¿En un país donde el campo suele ser sinónimo de olvido o conflicto, la reciente condecoración de la Asamblea Departamental al Comité de Cafeteros del Cauca con la ‘Orden del Gran Cauca’ no es un simple acto protocolario. Es, en esencia, el reconocimiento a una tesis que debería ser ley nacional: el campo solo tendrá futuro si las nuevas generaciones encuentran en él un proyecto de vida digno, tecnológico y, sobre todo, identitario.
El programa Escuela y Café, que hoy busca escalar al rango de Política Pública de Educación Rural, ha logrado lo que muchos planes de desarrollo estatal han fallado en concretar: detener la deserción escolar y el éxodo juvenil hacia los cinturones de miseria de las ciudades. Al integrar el café en el aula, no solo se enseña técnica agrícola; se está cultivando arraigo.
El aula como motor de cambio
Los datos presentados por Roberto Castrillón Simmonds son contundentes.
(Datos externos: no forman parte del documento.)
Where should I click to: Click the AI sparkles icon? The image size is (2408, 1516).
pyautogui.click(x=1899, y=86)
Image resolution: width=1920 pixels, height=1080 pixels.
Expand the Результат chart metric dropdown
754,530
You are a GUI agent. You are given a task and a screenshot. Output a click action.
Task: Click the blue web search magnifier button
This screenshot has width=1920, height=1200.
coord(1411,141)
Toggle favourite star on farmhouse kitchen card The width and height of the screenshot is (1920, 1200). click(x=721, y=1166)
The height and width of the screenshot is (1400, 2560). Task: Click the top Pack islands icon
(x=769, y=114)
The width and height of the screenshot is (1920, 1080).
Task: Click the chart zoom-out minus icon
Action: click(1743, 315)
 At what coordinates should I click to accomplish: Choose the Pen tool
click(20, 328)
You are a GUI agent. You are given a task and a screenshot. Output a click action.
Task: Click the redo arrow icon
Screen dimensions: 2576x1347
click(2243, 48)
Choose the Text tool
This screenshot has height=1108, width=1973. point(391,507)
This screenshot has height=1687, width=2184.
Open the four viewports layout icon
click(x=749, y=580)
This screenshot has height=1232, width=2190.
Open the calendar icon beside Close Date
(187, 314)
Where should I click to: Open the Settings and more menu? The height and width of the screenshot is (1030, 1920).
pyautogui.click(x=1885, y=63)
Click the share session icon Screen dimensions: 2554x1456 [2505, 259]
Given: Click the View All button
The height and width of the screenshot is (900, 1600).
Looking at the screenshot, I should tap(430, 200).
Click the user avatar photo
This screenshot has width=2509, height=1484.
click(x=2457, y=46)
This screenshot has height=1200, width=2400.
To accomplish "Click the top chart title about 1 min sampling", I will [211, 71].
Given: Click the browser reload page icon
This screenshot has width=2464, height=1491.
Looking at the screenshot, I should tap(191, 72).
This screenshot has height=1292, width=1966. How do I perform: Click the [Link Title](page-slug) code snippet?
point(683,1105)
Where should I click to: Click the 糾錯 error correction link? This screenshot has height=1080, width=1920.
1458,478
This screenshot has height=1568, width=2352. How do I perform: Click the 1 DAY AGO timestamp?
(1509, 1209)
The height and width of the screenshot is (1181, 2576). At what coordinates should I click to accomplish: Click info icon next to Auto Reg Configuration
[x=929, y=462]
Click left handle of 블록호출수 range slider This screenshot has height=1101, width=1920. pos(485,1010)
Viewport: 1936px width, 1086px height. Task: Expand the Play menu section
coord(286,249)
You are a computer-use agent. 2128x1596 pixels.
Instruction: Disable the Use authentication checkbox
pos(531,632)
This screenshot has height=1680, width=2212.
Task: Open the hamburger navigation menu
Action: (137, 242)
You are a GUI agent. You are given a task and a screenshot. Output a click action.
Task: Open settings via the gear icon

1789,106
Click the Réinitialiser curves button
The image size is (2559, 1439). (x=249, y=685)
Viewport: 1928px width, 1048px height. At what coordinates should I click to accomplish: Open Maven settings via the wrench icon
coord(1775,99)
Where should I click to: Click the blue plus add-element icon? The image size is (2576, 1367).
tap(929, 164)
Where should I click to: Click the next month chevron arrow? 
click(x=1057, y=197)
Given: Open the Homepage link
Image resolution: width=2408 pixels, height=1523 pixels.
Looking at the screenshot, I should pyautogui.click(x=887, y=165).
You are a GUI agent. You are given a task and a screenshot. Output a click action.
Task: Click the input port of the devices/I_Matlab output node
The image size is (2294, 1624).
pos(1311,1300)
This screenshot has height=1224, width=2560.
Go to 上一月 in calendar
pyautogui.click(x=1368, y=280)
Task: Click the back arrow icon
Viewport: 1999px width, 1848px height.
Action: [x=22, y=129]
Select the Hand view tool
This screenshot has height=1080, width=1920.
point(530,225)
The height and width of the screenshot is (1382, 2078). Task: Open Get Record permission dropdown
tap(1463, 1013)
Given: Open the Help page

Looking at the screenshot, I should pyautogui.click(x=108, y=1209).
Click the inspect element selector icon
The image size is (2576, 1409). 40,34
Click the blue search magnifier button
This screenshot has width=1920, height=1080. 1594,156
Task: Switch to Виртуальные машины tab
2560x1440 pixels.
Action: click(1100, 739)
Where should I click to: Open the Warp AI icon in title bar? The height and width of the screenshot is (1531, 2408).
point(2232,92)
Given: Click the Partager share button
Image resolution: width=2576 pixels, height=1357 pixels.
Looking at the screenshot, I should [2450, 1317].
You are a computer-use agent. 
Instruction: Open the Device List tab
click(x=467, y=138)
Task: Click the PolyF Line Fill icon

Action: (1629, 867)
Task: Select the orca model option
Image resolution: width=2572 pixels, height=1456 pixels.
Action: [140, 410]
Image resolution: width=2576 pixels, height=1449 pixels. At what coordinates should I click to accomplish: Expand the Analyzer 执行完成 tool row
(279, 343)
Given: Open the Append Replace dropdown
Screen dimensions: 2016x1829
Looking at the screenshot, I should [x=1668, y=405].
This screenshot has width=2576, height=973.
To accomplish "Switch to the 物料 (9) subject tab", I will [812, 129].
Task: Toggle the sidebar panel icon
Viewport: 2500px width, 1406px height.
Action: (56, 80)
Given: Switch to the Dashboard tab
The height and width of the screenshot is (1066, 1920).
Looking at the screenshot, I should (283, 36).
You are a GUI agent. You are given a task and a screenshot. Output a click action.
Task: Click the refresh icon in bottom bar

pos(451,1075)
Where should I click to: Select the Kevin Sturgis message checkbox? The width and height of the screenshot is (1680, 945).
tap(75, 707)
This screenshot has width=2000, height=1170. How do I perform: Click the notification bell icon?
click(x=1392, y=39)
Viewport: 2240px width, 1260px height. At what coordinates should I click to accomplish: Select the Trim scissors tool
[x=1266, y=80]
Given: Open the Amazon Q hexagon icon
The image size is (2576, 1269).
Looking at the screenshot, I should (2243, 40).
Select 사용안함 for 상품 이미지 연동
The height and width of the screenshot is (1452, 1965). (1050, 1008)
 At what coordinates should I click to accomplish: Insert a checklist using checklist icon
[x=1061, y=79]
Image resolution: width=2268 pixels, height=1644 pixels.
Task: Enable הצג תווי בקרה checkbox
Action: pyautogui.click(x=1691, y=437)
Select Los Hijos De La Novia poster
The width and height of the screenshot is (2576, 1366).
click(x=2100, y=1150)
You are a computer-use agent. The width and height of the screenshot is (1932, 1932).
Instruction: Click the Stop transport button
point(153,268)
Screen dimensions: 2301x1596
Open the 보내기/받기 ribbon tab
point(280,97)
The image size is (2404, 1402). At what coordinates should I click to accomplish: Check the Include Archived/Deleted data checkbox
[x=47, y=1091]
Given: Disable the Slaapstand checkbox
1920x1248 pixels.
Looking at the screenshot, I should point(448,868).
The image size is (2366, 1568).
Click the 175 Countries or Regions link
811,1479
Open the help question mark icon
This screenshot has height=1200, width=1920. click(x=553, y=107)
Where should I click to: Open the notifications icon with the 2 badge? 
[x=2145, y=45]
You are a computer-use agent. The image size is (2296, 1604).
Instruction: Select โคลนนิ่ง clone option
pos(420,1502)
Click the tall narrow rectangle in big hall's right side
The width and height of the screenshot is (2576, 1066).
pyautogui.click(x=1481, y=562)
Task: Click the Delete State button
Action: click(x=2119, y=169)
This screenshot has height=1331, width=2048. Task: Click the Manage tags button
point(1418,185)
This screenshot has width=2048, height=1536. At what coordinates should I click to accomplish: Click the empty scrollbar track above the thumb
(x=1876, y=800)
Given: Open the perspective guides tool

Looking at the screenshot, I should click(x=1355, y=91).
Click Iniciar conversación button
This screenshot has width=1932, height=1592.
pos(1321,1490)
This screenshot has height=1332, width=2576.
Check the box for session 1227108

Más de 28,000 jóvenes impactados y 1,320 docentes capacitados demuestran que el café es el lenguaje común del Cauca. Sin embargo, el valor agregado reside en la visión de futuro. Proyectar una cosecha de 28,000 millones de pesos para el 2028 en manos de estos jóvenes es hablar de autonomía económica y de una ruralidad rentable.
“La educación que protege su cocina, protege también su alma”.
Esta frase resuena con especial fuerza tras el lanzamiento del libro Cocina de la zona cafetera del Cauca. Al rescatar recetas como el birimbí o los amasijos tradicionales, el programa entiende que el relevo generacional no es solo sembrar matas de café; es heredar una cultura. La identidad se sirve en la mesa, y un joven que se siente orgulloso de sus raíces es un joven que no abandona su tierra.
Hacia una Política Pública
La propuesta de convertir esta iniciativa en una Política Pública Departamental es el paso lógico y necesario. El apoyo de la Gobernación a través de regalías ha sido vital, pero la educación rural no puede depender del capricho de un gobierno de turno o de la disponibilidad transitoria de recursos. Debe ser un derecho permanente.
Cerrar la brecha entre el campo y la ciudad exige tecnología en el aula y laboratorios de calidad, como los ya instalados en Caldono o La Vega. Exige ver al caficultor no como un campesino de subsistencia, sino como un empresario rural conectado con el mundo.
Conclusión
El Cauca le está enviando un mensaje potente al resto de Colombia: el agro no se reactiva solo con subsidios, sino con conocimiento y orgullo. El reconocimiento al Comité de Cafeteros es un aplauso a la constancia, pero también es un compromiso. Si logramos que los niños caucanos sigan viendo en el aroma del café su propia identidad, habremos asegurado no solo la economía del departamento, sino el alma misma de nuestra región.
En el Cauca, efectivamente, se está sembrando café, pero lo que realmente se está cosechando es esperanza.